START SUPPLIED TEXT
Women were beaten by the Taliban for demanding their rights
“We want equal rights, we want women in government,” dozens of female protesters chanted as they marched down a street in Kabul on Wednesday.
A day earlier, the Taliban had announced their interim cabinet of ministers. There are no women in it, and they’ve also abolished the women’s affairs ministry.
“We cannot accept this, and that’s why we came out,” Sara (name changed) told the BBC. It was the second demonstration she was participating in over the past week.
“We were marching peacefully. Then I saw 4-5 vehicles with about 10 Taliban fighters in each of them, following us,” said Jia (name changed), another protester.
The women say they were stopped, lashed with whips, and beaten with batons that emit electric shocks.
“They struck my shoulder twice. I could feel pain all over my body. It still hurts and I can’t move my arm,” Jia said. “They also used a lot of bad words and abused us. It’s too shameful for me to repeat the names they called us.”
“We were all beaten. I was also hit. They told us to go home saying that’s where a woman’s place is,” said Sara. Her phone was knocked out of her hand by a Taliban fighter when she tried to film them stopping the protest.
Reporters covering demonstrations have also been attacked. And in the past few days, the Taliban appear to have got more brutal.
Etilaatroz, an Afghan news organisation that publishes a daily newspaper, said five of its journalists had been detained on Wednesday. Two of them were beaten so badly with cables, they needed to be treated in hospital.
END SUPPLIED TEXT
• TASK INSTRUCTIONS
1. How would you put this sentence from the Kabul protest article into Spanish: "The women say they were stopped, lashed with whips, and beaten with batons that emit electric shocks."
2. Answer these from the Kabul protest article:
(a) Which ministry did the Taliban abolish?
(b) How many vehicles did Jia see following the march?
(c) How many Etilaatroz journalists were detained on Wednesday?
3. Can you carry on the Kabul protest article from its last sentence?
The data that comes next has no connection to the Kabul protest article.
START RECORDED DATA
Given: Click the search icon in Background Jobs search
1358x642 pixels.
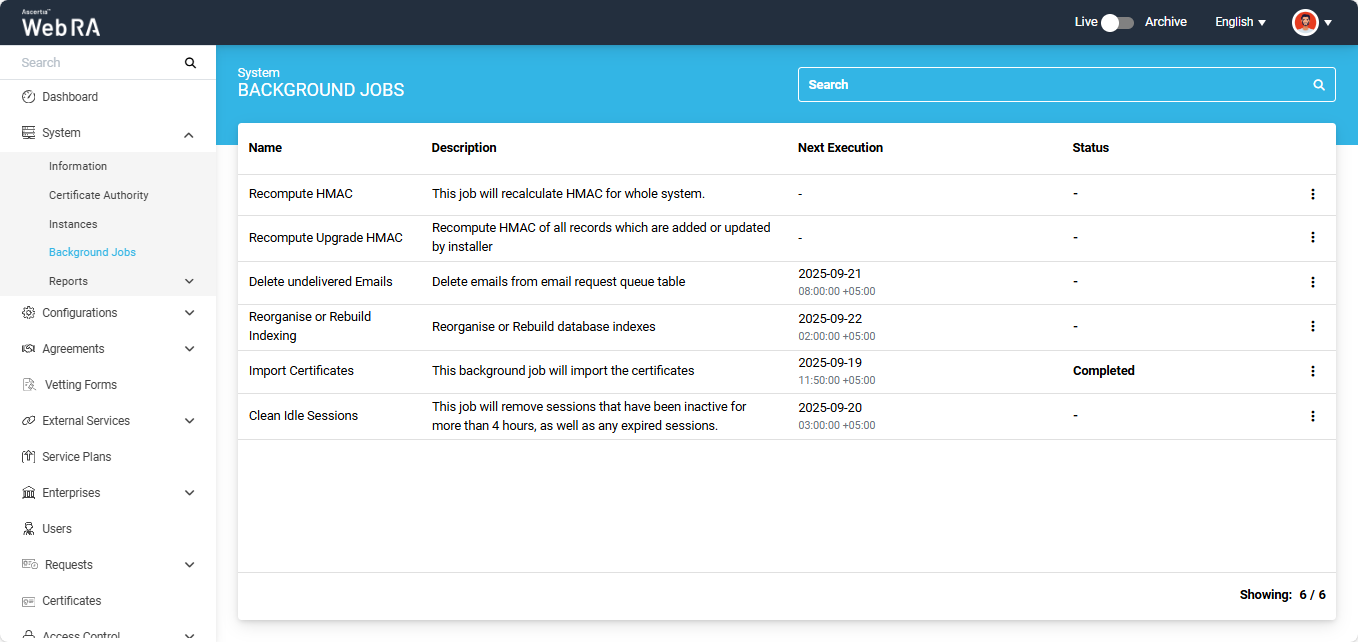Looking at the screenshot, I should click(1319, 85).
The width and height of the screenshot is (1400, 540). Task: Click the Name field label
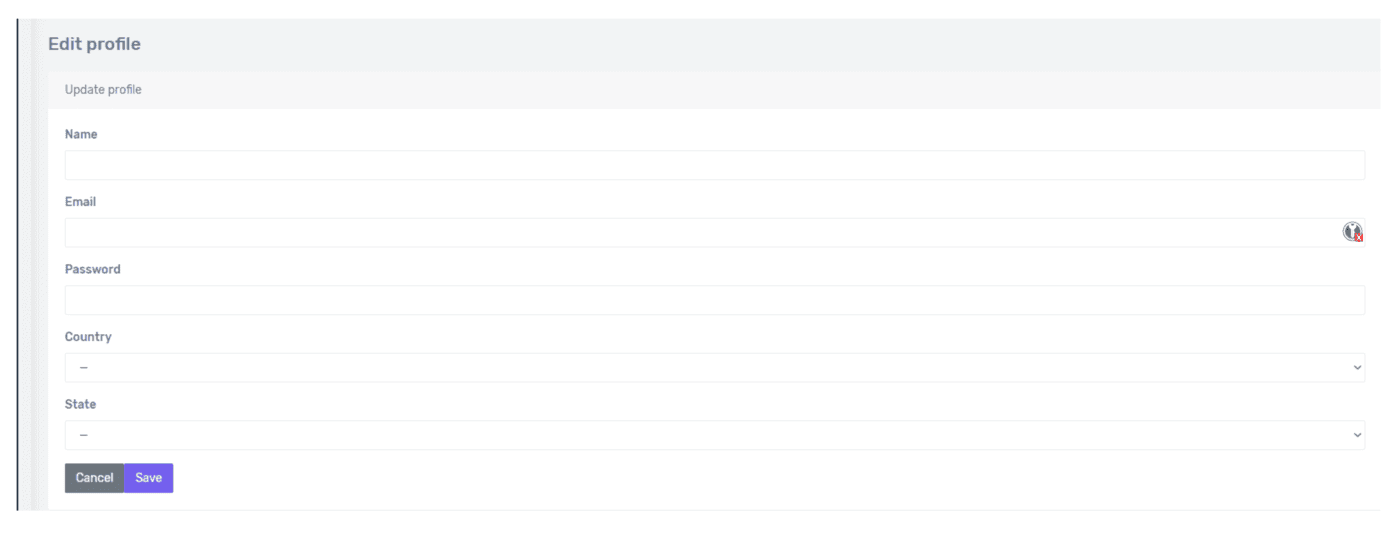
END RECORDED DATA
• EXERCISE RESULTS
1. Las mujeres dicen que las detuvieron, las azotaron con látigos y las golpearon con porras que emiten descargas eléctricas.

2.
(a) The women's affairs ministry.
(b) Four to five vehicles, with about 10 Taliban fighters in each.
(c) Five.

3.
Anelise Borges, a correspondent for Euronews, told the BBC that her Afghan colleague had been detained by the Taliban for more than three hours on Wednesday, when they went to ask them for permission to film a protest.
“He was slapped in the face multiple times. He’s stunned by it. His phone and wallet were confiscated,” she said.
The BBC also spoke to an Afghan journalist who was detained while filming a protest in Kabul on Tuesday.
“They detained many protesters and journalists. They took my phone, mic and other equipment. They hit me repeatedly, with their hands, and books. I told them I was a journalist but they wouldn’t listen. I saw them beating others with guns. They deleted all my videos,” he said. “The display photo on my phone was of a man and woman embracing each other. This really angered a Taliban commander who struck me hard across my face.”
Taking note of the attacks on protesters and journalists, the United Nations Assistance Mission in Afghanistan said “de facto authorities have obligations to safeguard the rights of all Afghans without violence.”
The Taliban have responded by effectively banning protests. They’ve said demonstrators must get permission from the Ministry of Justice, and then security services must be given information about the location and time of the protest and even the banners and slogans that will be used.